Técnicamente demasiado justo
No podemos pedirle peras al olmo, ni mucho menos, pero
Stranger bien podría pasar por un juego con más de tres años. No hay ningún aspecto destacable, lo cual hace que sus requisitos a la hora de jugarlo en nuestros compatibles, sean bastante aceptables. Gráficamente, tendremos entornos bastante decentes desde una perspectiva un poco complicada. Las unidades enemigas, nuestros personajes, son sencillos en sus modelados, pero identificables y algo originales en su concepción. Con reservas, eso sí. No pedimos diseños irrepetibles, pero tampoco queremos jugar con monstruitos poco inspirados.

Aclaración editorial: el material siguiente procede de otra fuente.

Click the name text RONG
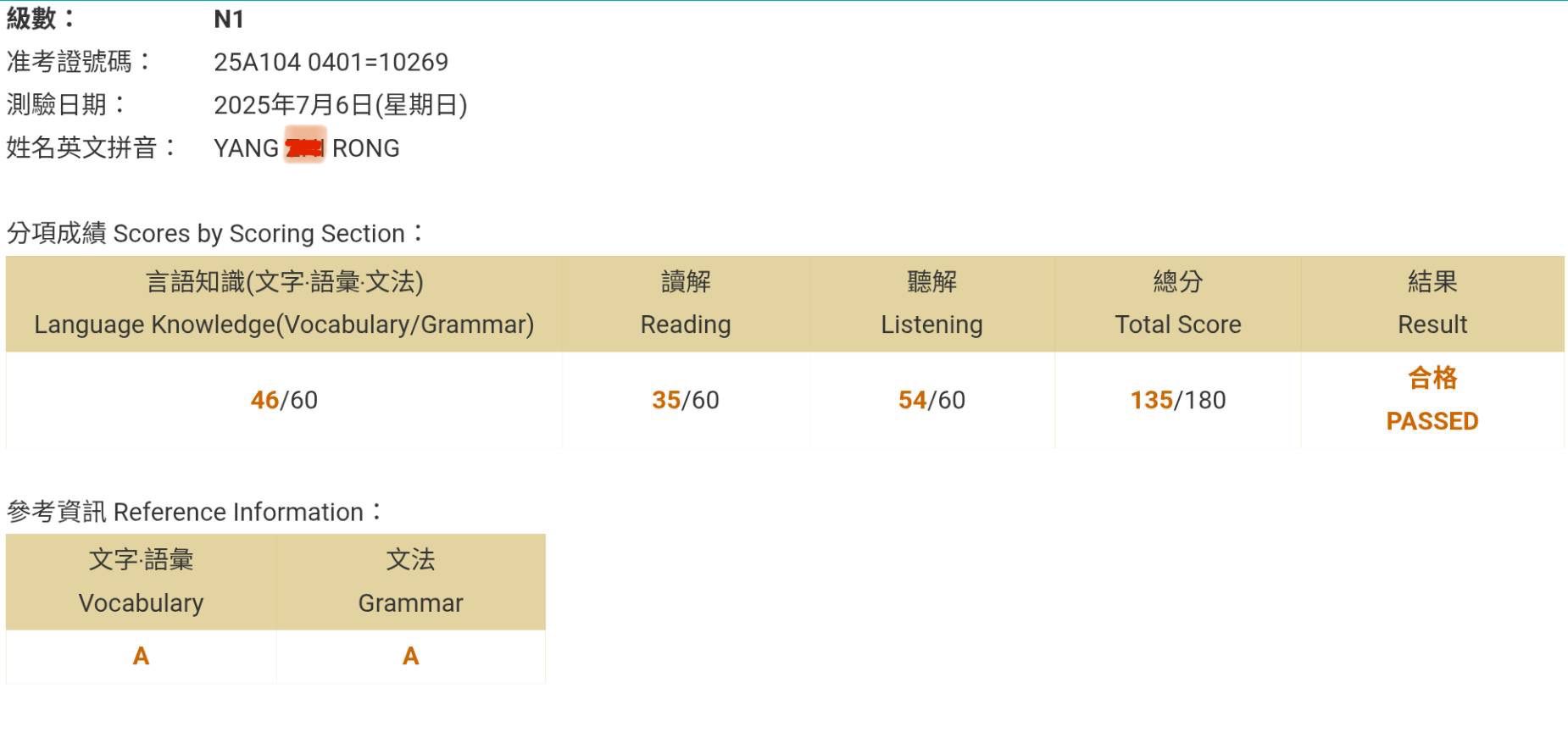 pos(365,148)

Stranger, como os habréis imaginado, tampoco goza de una buena referencia en el apartado gráfico. Si bien los escenarios son variados, y tiene algo de originalidad en algunos diseños (que no en todos), la cámara lo echa todo al traste.
La perspectiva cenital en
Stranger es claramente un suplicio. No alcanzamos a ver lo que queremos ver, la interfaz estorba y nuestros enemigos suelen confundirse con relativa facilidad entre nuestras tropas lo cual, tampoco ayuda en absoluto. Si bien las texturas, los modelados son bastante decentes, algo tan básico como la cámara, nos ha dejado bastante fríos en ese aspecto.
Si los gráficos no son nada del otro mundo, el sonido tampoco es que sea destacable. Una banda sonora tan paupérrima que no sonará salvo en un par de ocasiones durante todo el juego. Y cuando lo haga nos sonará tan mundana, que ni le haremos caso.

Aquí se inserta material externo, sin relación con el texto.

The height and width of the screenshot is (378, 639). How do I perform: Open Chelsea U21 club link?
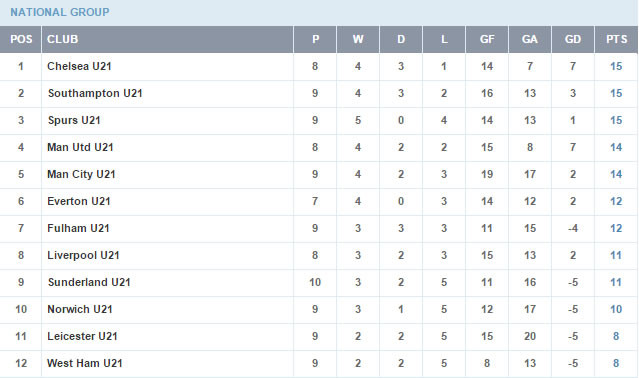tap(79, 66)
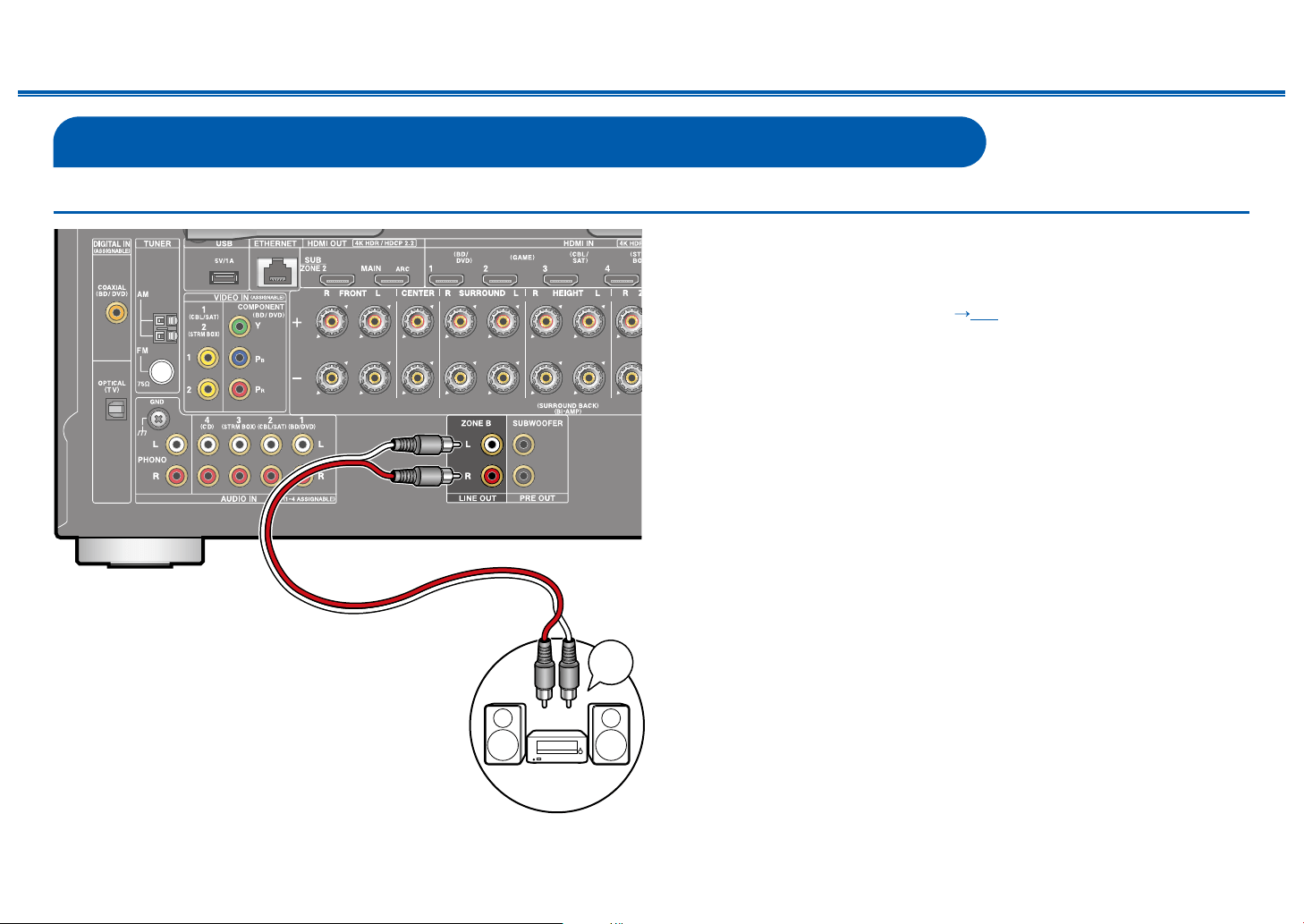Click the yellow video in 1 jack
The height and width of the screenshot is (924, 1304).
click(x=207, y=358)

Stranger tampoco es que necesite un órdago a la grande en este aspecto, pero un poco más de ambición al concepto musical no vendría mal. Sobre todo, si nos atenemos a las declaraciones de
FireGlow, que casi se comían al mundo hablando de su planteamiento jugable. Eso sí, en lo referente a la mezcla de sonido,
Stranger si lo hace bien, pues el repertorio de efectos especiales, rugidos, y sonidos extraños, cumple. Cumple sobradamente además.

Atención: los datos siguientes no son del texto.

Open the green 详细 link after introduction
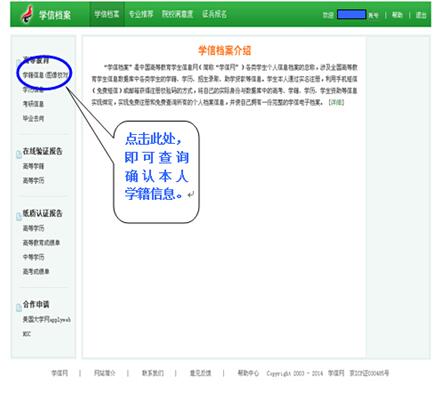437x396 pixels. pyautogui.click(x=336, y=102)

Conclusiones finalesStranger es todo aquello que no esperábamos ver. Un juego torpe en su desarrollo, aburrido por culpa de una historia que podría haber sido muchísimo mejor, y que se va al traste por culpa de una mala y mal implementada cámara. No se podría haber hecho peor. Corrigiendo quizás esos fallos, tendríamos un juego simple técnicamente, poco arriesgado y lleno de lastres jugables por culpa de una pesada y mal diseñada interfaz. Quizás lo mejor que le podría haber pasado durante su desarrollo (desarrollo más largo como la gestación de un elefante) es que los continuos retrasos y rumores de cancelación se hubieran convertido en realidad. Hacía tiempo que no usábamos tantos descalificativos para un juego, pero
Stranger es tristemente, merecedor de todos ellos.